Видите ли, побег Пушкина был в некотором роде толстовским – просто он был радикальнее. Это был прямой побег в смерть. Он предполагал убежать в Михайловское, но оказалось, что сбежал в смерь. Я совершенно не исключаю для Пушкина такого исхода. У Толстого это было в «Отце Сергии», в «Хаджи-Мурате». Большой художник под конец жизни становится заложником своей репутации. Художник и заложник – это рифма очень неслучайная у Пастернака. Толстой так точно ощущал себя заложником, причем не только в семье, но и в секте. «Я не толстовец», – говорил он дочери Маше. Конечно, здесь было его несогласие с учением, с апологетами; с тем, что апологеты этого учения продвигали в качестве учения. Оно его очень сильно преследовало в последние годы, дожимало. Я думаю, что любой создатель учения (не исключая Христа) испытывает нечто подобное.

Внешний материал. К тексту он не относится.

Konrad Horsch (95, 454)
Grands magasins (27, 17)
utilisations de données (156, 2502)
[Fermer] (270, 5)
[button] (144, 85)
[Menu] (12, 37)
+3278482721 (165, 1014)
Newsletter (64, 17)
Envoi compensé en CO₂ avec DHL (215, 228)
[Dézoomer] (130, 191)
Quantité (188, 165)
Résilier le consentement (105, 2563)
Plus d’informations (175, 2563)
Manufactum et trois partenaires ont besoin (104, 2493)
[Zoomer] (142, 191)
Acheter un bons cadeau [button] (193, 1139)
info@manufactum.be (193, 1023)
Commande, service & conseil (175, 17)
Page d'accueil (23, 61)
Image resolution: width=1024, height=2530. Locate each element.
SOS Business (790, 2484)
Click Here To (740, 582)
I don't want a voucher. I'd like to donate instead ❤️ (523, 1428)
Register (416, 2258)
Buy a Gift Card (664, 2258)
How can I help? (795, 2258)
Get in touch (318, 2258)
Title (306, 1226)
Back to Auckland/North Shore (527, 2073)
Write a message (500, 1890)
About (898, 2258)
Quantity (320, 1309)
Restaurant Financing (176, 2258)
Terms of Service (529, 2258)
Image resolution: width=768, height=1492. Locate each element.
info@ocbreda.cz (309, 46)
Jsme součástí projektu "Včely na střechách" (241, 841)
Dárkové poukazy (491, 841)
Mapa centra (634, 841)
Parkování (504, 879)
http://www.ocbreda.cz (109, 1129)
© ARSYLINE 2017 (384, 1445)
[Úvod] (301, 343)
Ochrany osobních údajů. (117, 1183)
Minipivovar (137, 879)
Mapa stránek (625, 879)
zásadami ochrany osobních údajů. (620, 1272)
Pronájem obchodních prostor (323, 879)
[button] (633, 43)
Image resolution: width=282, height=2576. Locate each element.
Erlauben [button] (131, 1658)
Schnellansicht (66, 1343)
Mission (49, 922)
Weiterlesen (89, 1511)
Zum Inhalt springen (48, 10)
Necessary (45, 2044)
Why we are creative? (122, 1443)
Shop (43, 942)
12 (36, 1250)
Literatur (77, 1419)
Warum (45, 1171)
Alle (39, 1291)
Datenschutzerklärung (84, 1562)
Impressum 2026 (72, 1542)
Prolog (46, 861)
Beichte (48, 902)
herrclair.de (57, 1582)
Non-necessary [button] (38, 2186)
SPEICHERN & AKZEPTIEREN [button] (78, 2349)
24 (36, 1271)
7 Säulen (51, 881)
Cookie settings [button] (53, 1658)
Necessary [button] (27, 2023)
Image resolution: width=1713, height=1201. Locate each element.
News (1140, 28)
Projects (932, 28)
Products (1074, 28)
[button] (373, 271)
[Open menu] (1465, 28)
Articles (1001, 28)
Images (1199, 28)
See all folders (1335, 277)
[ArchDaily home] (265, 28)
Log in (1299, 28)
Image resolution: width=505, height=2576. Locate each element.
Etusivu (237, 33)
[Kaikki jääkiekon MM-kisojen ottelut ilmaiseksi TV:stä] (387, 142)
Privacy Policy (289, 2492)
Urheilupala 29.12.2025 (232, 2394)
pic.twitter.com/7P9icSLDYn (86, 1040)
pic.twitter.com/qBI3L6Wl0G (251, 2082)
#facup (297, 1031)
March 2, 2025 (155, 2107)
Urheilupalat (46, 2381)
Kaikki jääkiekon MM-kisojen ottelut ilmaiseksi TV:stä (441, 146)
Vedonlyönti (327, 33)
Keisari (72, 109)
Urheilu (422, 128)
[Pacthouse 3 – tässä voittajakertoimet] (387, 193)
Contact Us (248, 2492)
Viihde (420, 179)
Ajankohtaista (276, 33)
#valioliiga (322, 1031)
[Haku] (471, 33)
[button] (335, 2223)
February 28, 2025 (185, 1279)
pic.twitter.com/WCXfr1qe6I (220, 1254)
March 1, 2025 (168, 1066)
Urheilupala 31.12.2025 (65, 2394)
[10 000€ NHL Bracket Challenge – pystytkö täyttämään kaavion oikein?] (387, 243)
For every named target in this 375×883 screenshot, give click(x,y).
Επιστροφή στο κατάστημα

С Пушкиным сложнее. Потому что Пушкин такой секты не создавал. А вот бегство Толстого – нормальный акт для большого художника и особенно для вероучителя. Это нормальный акт возвращения к себе. Те же мысли есть у Гумилева в «Молитве мастеров»:
Храни нас, Господи, от тех учеников,
Которые хотят, чтоб наш убогий гений
Кощунственно искал всё новых откровений.
Храни нас, Господи, от слишком последовательных последователей. Вот это, наверное, неизбежный путь сколько-нибудь значительного художника. В конце концов, Вознесение – это же тоже не в последнюю очередь акт победы. Я думаю, что бегство Толстого – это в значительной степени художественный акт последний.